Remix.run Logo
greedo 4 hours ago

I remember watching a youtube video that was kind of a Star Wars fan fic. It had a great soundtrack, that was a cross between John Williams and Michael Giacchino. The YouTuber was using some commercial program that included samples of all the orchestral instruments and you could use it to compose lush scores. I never used it since it was expensive, but I always dreamed of tools like that, like GarageBand on steroids for orchestras. Now I wonder how quickly I could vibe code something like that...

fipar 3 hours ago | parent | next [-]

The code is only a (very important) part of this type of program. The samples are critical and (for the time being anyway) can't be generated by AI.

Especially important if you want orchestral instruments that sound realistic. Just think of the many ways that a single note can be played by a professional player and multiply that by the range of the instrument.

Edited to add: not orchestral instruments, and also not samples, but this gives an idea of the complexities of capturing the characteristics of an amplifier so that it can be modeled faithfully: https://neuraldsp.com/quad-cortex-updates/introducing-tina (I'm not related and I'm actually a Line6 customer, but I saw this at work in an interview by Rick Beato and though it was super interesting)

greedo 3 hours ago | parent | next [-]

Agree 100%. The multivariate ways a note can be expressed is almost unlimited.
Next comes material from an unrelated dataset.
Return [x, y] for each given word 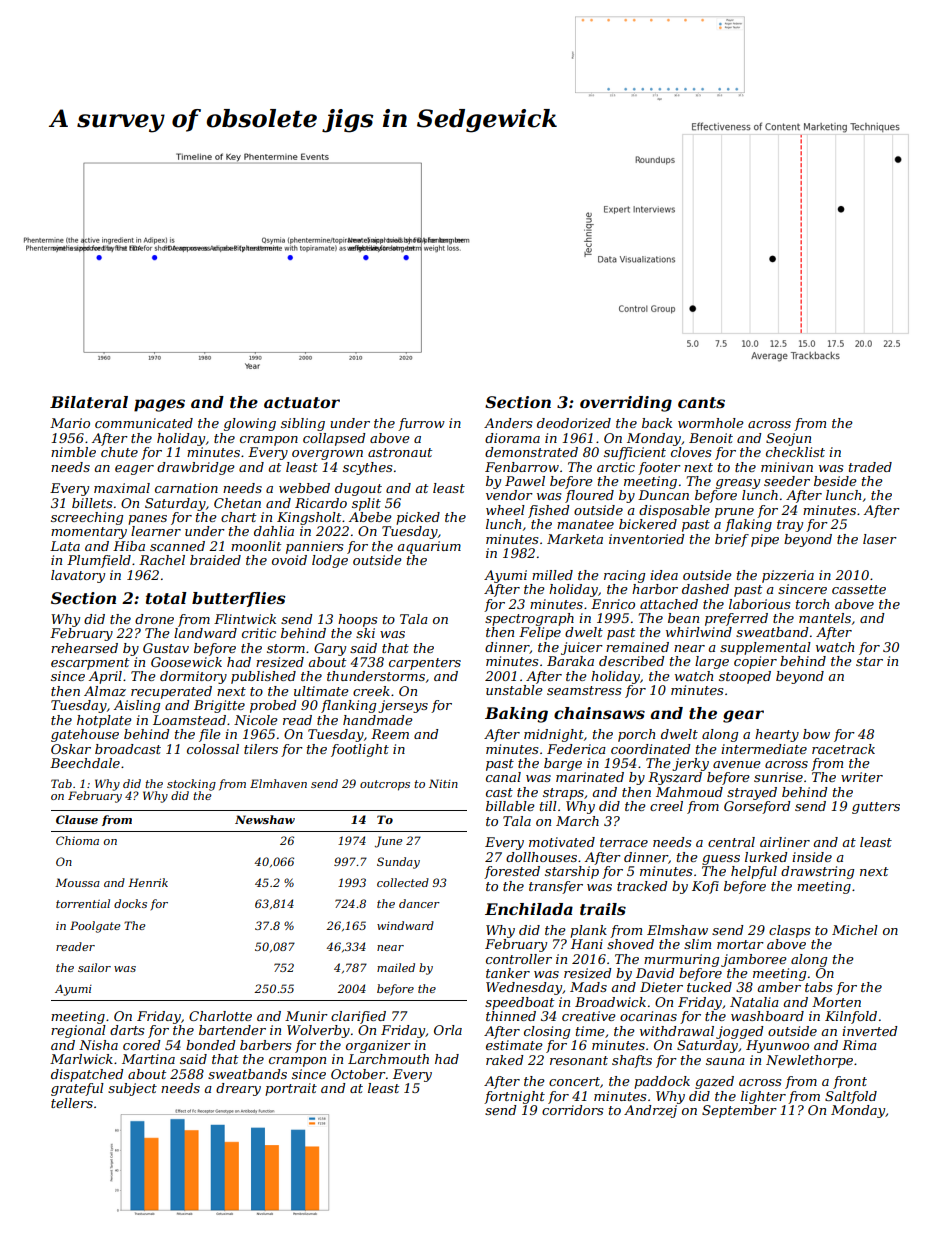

For example, I first heard Bach's Cello Suite #1 played by some random cellist. Fell in love with it and listened to it endlessly. Then I heard Yo-Yo Ma play it and it was a completely different piece.

IIRC the samples in this program were actual performances, so I'm curious how they captured all the variations...

emmelaich an hour ago | parent | prev [-]

Is this the vid? https://www.youtube.com/watch?v=9YL8pwF7Mnc

Rick Beato travels to NeuralDSP in Finland.

falkensmaize 2 hours ago | parent | prev [-]

There is a whole world of expensive virtual samples instruments that can very convincingly replicate an orchestral performance in a DAW. See Spitfire Audio, EastWest, Cinesamples, etc.